Work instructions:
(a) Answer these questions from the passage on gold nanoparticle catalysis, one line each:
(i) What size of Au NPs showed the highest NRR activity toward ammonia formation?
(ii) At what temperature did the 6 nm NPs on a porous carbon support reach 100% CO oxidation conversion?
(iii) According to the DFT calculations, what does the 8 nm Au NP possess?
(b) Extend the passage on gold nanoparticle catalysis, starting right after its last sentence.

3.1.3 Nitrogen reduction reaction. Electrochemical NRR is considered a green and environmentally friendly approach for the production of ammonia.^129,130 Recently, Chen et al. synthesized monodisperse Au NPs with sizes tunable from 4 nm to 10 nm and investigated their size-dependent NRR activity.¹³¹ They found that 8 nm Au NPs exhibit the highest NRR activity toward ammonia formation with a faradaic efficiency and formation rate of 5.79% and 17.49 μg h⁻¹ mg_Au⁻¹, respectively. DFT calculations suggested that 8 nm Au NP possesses the optimal proportion of edge and corner sites, which contribute to the enhancement of NRR activity.

3.1.4 Carbon monoxide oxidation. CO oxidation is a useful approach to mitigate environmental and health problems caused by CO in the atmosphere.^132,133 Because of the outstanding catalytic activity of Au nanomaterials in the CO oxidation reaction at low temperature, they have attracted considerable attention. For instance, Peng et al. synthesized monodispersed polycrystalline Au NPs with icosahedral shapes and various sizes ranging from 1 nm to 10 nm.¹³⁴ They found that 6 nm NPs deposited on a porous carbon support exhibited 100% CO oxidation conversion at a low temperature of −45 °C. The authors proposed that the presence of the twinned boundaries in the polycrystalline Au NPs contributes to their enhanced catalytic performance.

Dataset section:

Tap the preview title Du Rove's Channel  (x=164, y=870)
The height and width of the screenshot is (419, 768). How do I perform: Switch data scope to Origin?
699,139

Answers per task:
(a)
(i) 8 nm
(ii) −45 °C
(iii) The optimal proportion of edge and corner sites

(b)
3.1.5 Photocatalytic reaction. Photocatalysis is a sustainable and green technology that converts solar energy into useful fuels and chemicals.¹³⁵ Au nanomaterials exhibit outstanding photocatalytic activity in various reactions due to their strong localized surface plasmon resonance properties.¹³⁶ For example, Long et al. reported a Au-plasmon enhanced solar-to-hydrogen conversion on anatase TiO₂ nanosheets, and the conversion rate of solar-to-hydrogen conversion was improved 64 times.¹³⁷ They demonstrated that Au NPs can not only absorb and convert visible photons to free energetic electrons, but can also enhance the photocatalytic solar-to-hydrogen conversion activity via improving the formation rate of electron–hole pairs. Recently, the phase-dependent photocatalytic performance of Au nanomaterials was reported by Huang et al.¹³⁸ By using in situ surface-enhanced Raman spectroscopy, the hot-electron-induced photocatalytic para-nitrothiophenol reduction to p,p′-dimercaptoazobenzene on 4H and fcc Au nanomaterials was studied. Importantly, 4H Au NRBs showed the highest photocatalytic performance, which was about 8 and 6 times higher than that of fcc Au NWs and fcc Au NRs, respectively.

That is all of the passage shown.